*Material to process*.
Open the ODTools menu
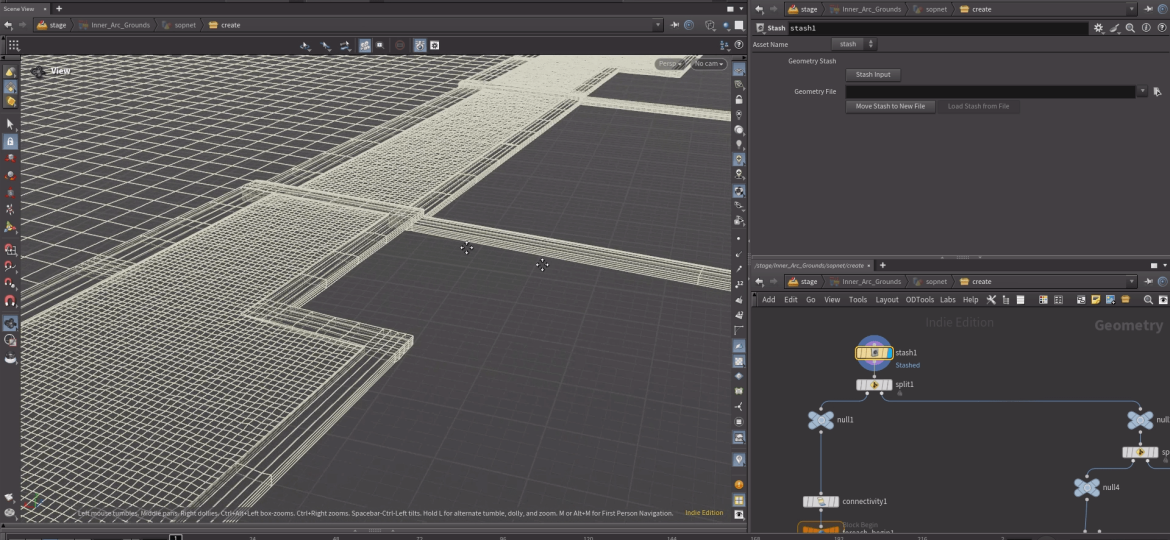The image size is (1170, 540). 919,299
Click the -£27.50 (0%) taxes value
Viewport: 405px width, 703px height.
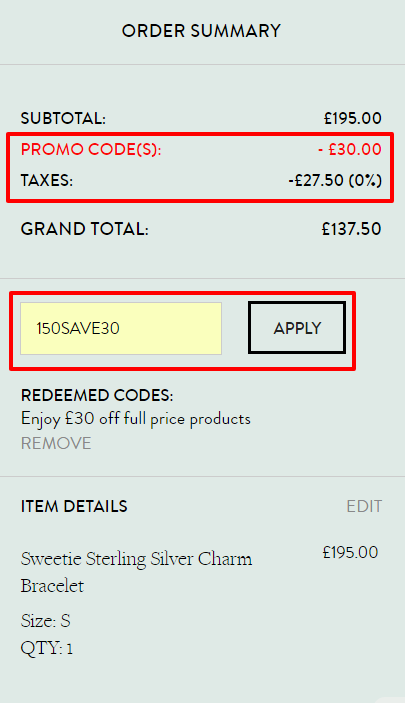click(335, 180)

* * *

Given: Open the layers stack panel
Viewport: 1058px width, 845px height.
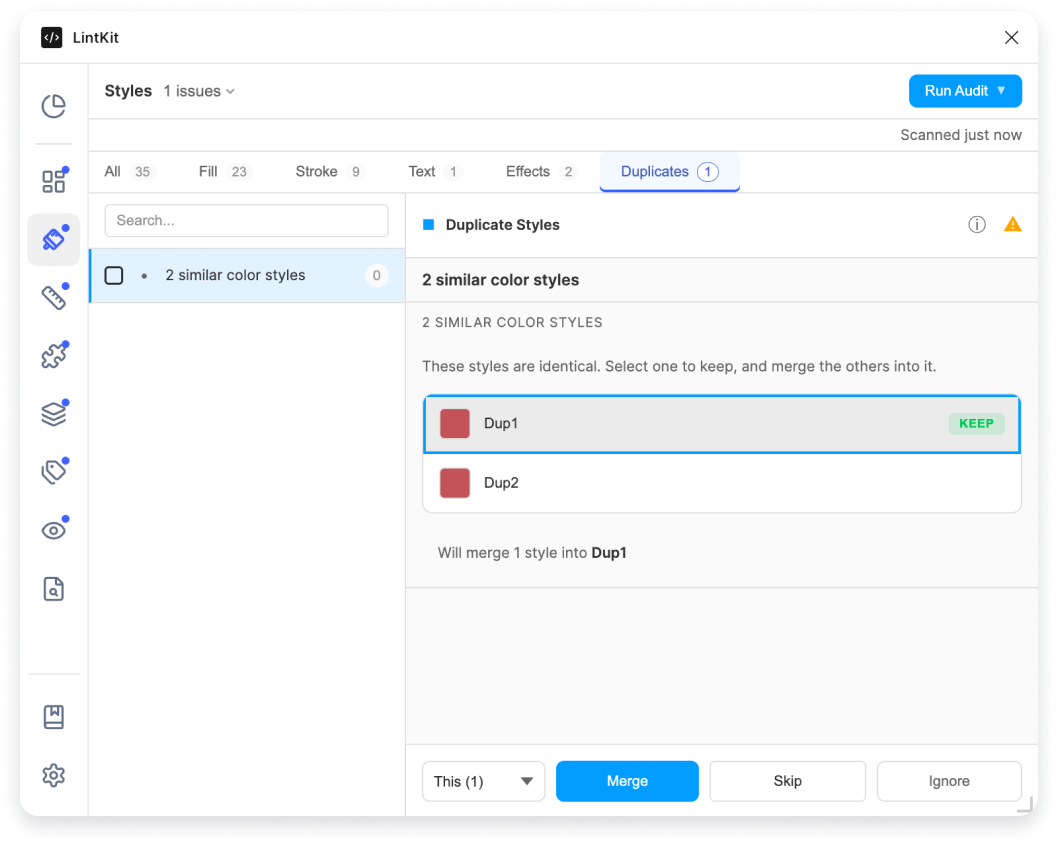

* * *

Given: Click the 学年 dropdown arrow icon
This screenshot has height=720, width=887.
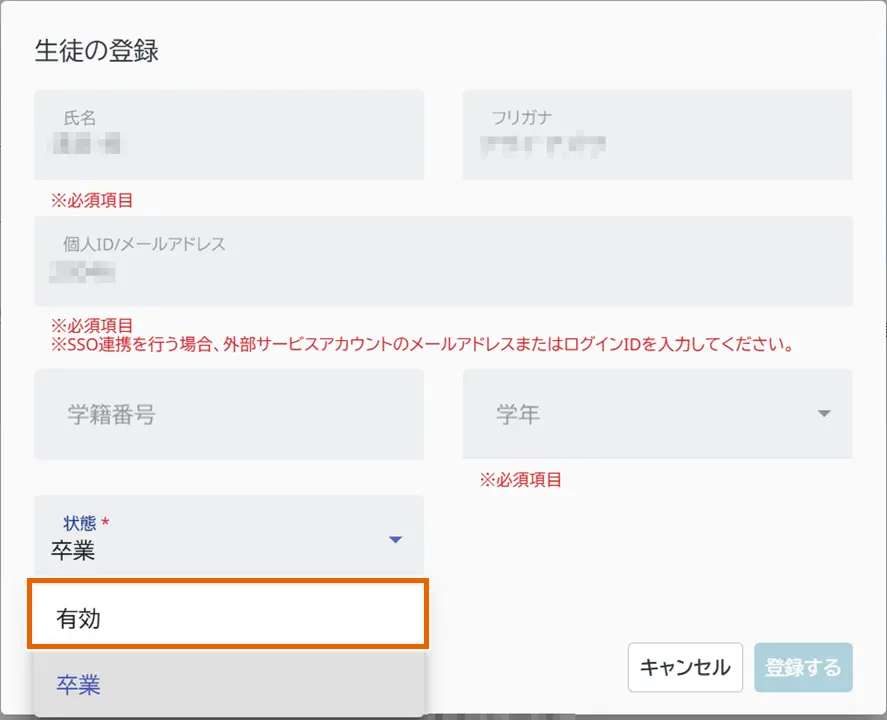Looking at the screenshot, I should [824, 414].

*What you need to do*.
The total alone is wanted: how many lines in the listing above contain "Given".

*Expected answer*.
2